I have seen the Taj again; this time at noon. Under the vertical sun the melancholy phantom has vanished, the sweet sadness of the mausoleum has gone. The great marble table on which it stands is blinding. The light, reflected back and forth from the immense surfaces of white marble, is increased a hundred-fold in intensity, and some of the sides are like burning plaques. The incrustations seem to be sparks of magic fire; their hundreds of red flowers gleam like burning coals. The religious texts and the hieroglyphs, inlaid with black marble, stand out as if traced by the lightning-finger of a savage god. All the mystical rows of lotus and lilies unfolding in relief, which just now had the softness of yellowed ivory, spring forth like flames.—I retrace my steps, passing out of the entrance, and for an instant I have a dazzling view of the lines and incandescent surfaces of the building with its unchanging virgin whiteness.—Indeed, this severe simplicity and intensity of light give it something of a Semitic character: we think of the flaming and chastening sword of the Bible. The minarets lift themselves into the blue like pillars of fire.

I wander outside in the fresh air under the shadows of the leafy arches until twilight. This garden is the conception of one of the faithful who wished to glorify Allah. It is the home of religious delight:—“No one shall enter the garden of God unless he is pure of heart,” is the Arabian text graven over the entrance-gate. Here are flower-beds, which are masses of velvet,—unknown blooms resembling heaps of purple moss. The trunks of the trees are entwined with blue convolvulus, and flowers like great red stars gleam through the dark foliage. Over these flowers a hundred thousand delicate butterflies hover in a perpetual cloud. Many pretty creatures, little striped squirrels and numerous birds, green parrots and parrots of more brilliant plumage, disport themselves here, making a little world, happy and secure, for guards, dressed in white muslin, menace with long pea-shooters the crows and vultures and protect them from everything that would bring mischief or cruelty into this peaceful place.

On the surface of the still waters lilies and lotus are sleeping, their stiff leaves pinked out and resting heavily upon the dark mirror.

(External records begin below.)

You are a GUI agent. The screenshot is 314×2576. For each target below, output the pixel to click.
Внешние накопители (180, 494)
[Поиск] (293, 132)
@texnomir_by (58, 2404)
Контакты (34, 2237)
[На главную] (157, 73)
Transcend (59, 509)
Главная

Through the blackness of the boughs English meadows are revealed, bathed in brilliant sunlight, and spaces of blue sky, across which a triangle of white storks is sometimes seen flying, and, at certain moments, the far-away vision of the phantom tomb seems like the melancholy spectre of a virgin.—How calm, how superb this solitude, charged with voluptuousness at once solemn and enervating! Here dwell the beauty, the tenderness, and the light of Asia, dreamed of by Shelley.

Dans l’Inde (Paris, 1891).

THE CATHEDRAL OF NOTRE-DAME.
VICTOR HUGO.

Most certainly, the Cathedral of Notre-Dame is still a sublime and majestic edifice. But, despite the beauty which it preserves in its old age, it would be impossible not to be indignant at the injuries and mutilations which Time and man have jointly inflicted upon the venerable structure without respect for Charlemagne, who laid its first stone, and Philip Augustus, who laid its last.

There is always a scar beside a wrinkle on the face of this aged queen of our cathedrals. Tempus edax homo edacior, which I should translate thus: Time is blind, man is stupid.

If we had leisure to examine one by one, with the reader, the various traces of destruction imprinted on the old church, Time’s work would prove to be less destructive than men’s, especially des hommes de l’art, because there have been some individuals in the last two centuries who considered themselves architects.

First, to cite several striking examples, assuredly there are few more beautiful pages in architecture than that façade, exhibiting the three deeply-dug porches with their pointed arches; the plinth, embroidered and indented with twenty-eight royal niches; the immense central rose-window, flanked by its two lateral windows, like the priest by his deacon and sub-deacon; the high and frail gallery of open-worked arches, supporting on its delicate columns a heavy platform; and, lastly, the two dark and massive towers, with their slated pent-houses. These harmonious parts of a magnificent whole, superimposed in five gigantic stages, and presenting, with their innumerable details of statuary, sculpture, and carving, an overwhelming yet not perplexing mass, combine in producing a calm grandeur. It is a vast symphony in stone, so to speak; the colossal work of man and of a nation, as united and as complex as the Iliad and the romanceros of which it is the sister; a prodigious production to which all the forces of an epoch contributed, and from every stone of which springs forth in a hundred ways the workman’s fancy directed by the artist’s genius; in one word, a kind of human creation, as strong and fecund as the divine creation from which it seems to have stolen the two-fold character: variety and eternity.